By Ben Fisher
Ask any Chicago Bull who the league’s MVP is at this point in the season, and there isn’t much hesitation.
On behalf of the team, I’ll let PF Carlos Boozer handle the answer.
“D. Rose,” states Boozer assuredly. “He does everything for us. He takes the game over every game, makes plays for us night in and night out, takes on every challenge and kept us going with myself and Joakim [Noah] out.”
Boozer is, of course, talking about Derrick Rose, the team’s 22-year old point guard and locker room leader who has taken “the jump” to superstardom in his third year and might just be able to stake his claim as the best at what is probably the NBA’s most talent-heavy position.
Rose leads all point guards with 25.0 points per game and ranks 10th with 8.2 assists per contest. But even the gaudy stats are secondary to his mere court presence as a guy who expects excellence from both himself and his teammates, who seem to get the message loud and clear.
“I’d say I am [the MVP] so far, but I can’t play like this and we can’t win games without my teammates stepping up and helping give me my confidence right now,” says Rose.
The Memphis product could be forgiven for not particularly feeling like an MVP on Wednesday night, following a stunning 118-113 loss to the lowly Toronto Raptors, a rare night in which Rose’s Bulls lacked both defensive intensity and any urgency down the stretch.
But even in defeat, Rose managed to both act and sound like a pro. Not only did he contribute 19 of his team-best 32 points in the final frame and almost single-handedly secure a victory, but he displayed tremendous maturity and leadership in the aftermath of the loss. Instead of speaking up, the two-time All-Star showed that you can lead by simply trusting those around you to get the message, themselves.
“With this group of guys here, we know [what has to get done],” says Rose. “We’ve got a big game [Thursday] night [playing at Miami] and these guys know what needs to be done, that it’s not time to be messing around.”
It can be a difficult balance to strike for a leader – knowing when to be vocal and when to let your teammates figure it out for themselves. But Rose has a veteran group around him – chiefly, Boozer, Noah and Luol Deng – that know their role, know how to play together and share the same fierce competitiveness as that of their floor general.
The result?

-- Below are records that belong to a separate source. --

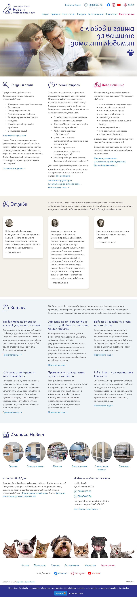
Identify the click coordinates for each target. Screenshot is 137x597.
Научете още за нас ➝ (14, 168)
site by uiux (130, 581)
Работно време (73, 5)
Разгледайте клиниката (34, 493)
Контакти (111, 14)
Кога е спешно (126, 14)
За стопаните (95, 14)
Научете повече (76, 593)
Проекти (55, 14)
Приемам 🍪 (61, 593)
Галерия (81, 14)
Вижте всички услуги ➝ (14, 135)
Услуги (45, 14)
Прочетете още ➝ (12, 354)
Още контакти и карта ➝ (87, 509)
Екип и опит (68, 14)
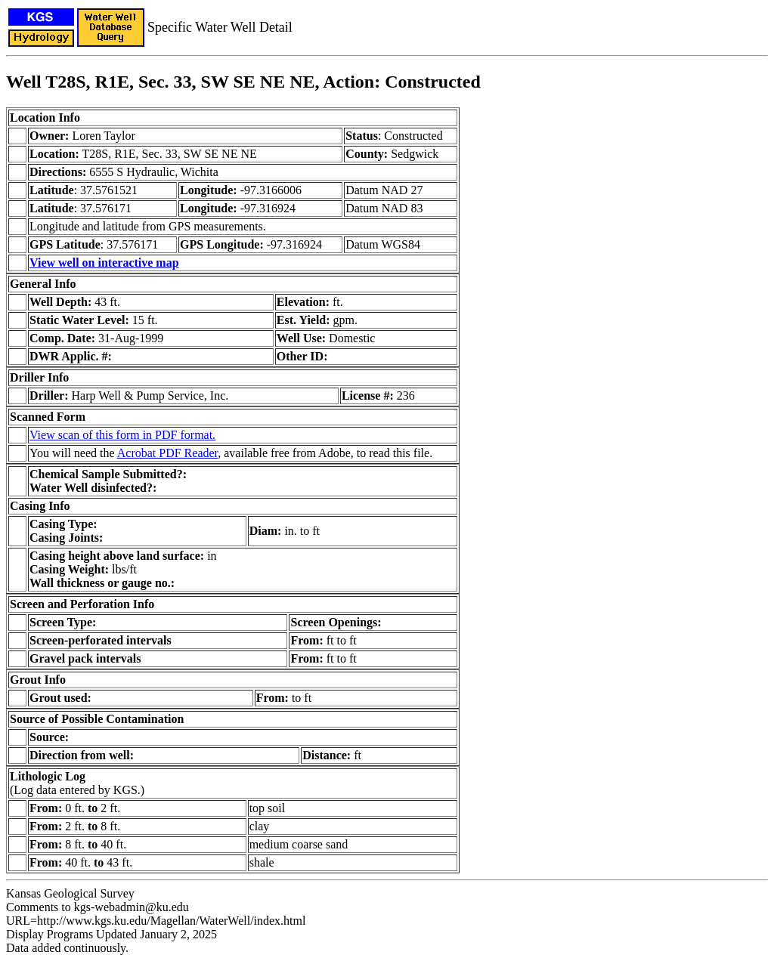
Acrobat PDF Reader (167, 453)
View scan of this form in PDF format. (122, 434)
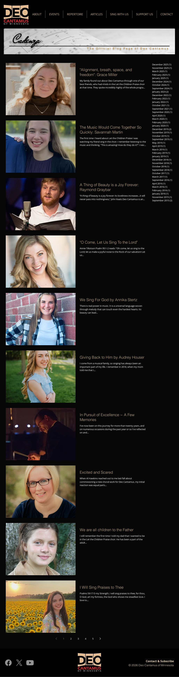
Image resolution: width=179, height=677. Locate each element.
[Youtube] (30, 662)
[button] (36, 14)
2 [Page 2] (71, 638)
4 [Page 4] (85, 638)
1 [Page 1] (63, 638)
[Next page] (100, 639)
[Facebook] (8, 662)
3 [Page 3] (78, 638)
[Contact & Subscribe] (160, 661)
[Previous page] (56, 639)
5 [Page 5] (93, 638)
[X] (19, 662)
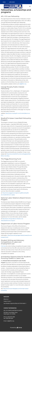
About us (6, 299)
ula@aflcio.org (22, 83)
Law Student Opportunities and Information (15, 303)
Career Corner (7, 301)
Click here (3, 246)
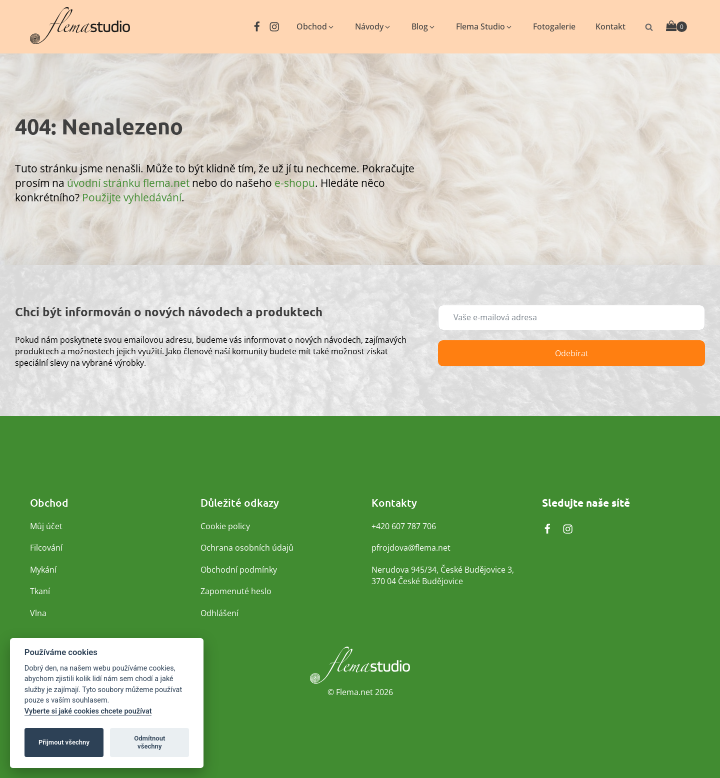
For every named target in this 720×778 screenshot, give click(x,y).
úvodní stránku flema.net (128, 182)
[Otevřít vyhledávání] (649, 26)
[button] (315, 26)
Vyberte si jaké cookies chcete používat (88, 711)
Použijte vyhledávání (132, 197)
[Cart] (676, 26)
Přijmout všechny (64, 742)
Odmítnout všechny (149, 742)
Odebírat (571, 353)
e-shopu (294, 182)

A 38-17 record, complete control of the Central Division (they hold an NBA-best 12.5 game lead over the Indiana Pacers, their closest in-division competitor) and inclusion into any talk of teams in title contention, all while having lost both Boozer and Noah to injury for significant chunks of time.
“Sure, Derrick is unquestionably the leader of this group, but we have a room full of guys willing to speak out if they have something to say,” says head coach Tom Thibodeau, when asked about the point guard’s presence in the locker room. “Carlos, Joakim, Keith [Bogans], even [Brian] Scal[abrine]. Derrick’s still developing, so we want to surround him with people who will listen to him, but also know what they need to do.”
In other words, Rose may be The Man, but he certainly isn’t alone out there (in spite of how things may have looked on Wednesday).
It’s that environment that has allowed the 2008 No. 1 over-all pick to grow into the elite talent and dedicated leader that he is, and could usher in Chicago’s return to dominance with their new backcourt superstar.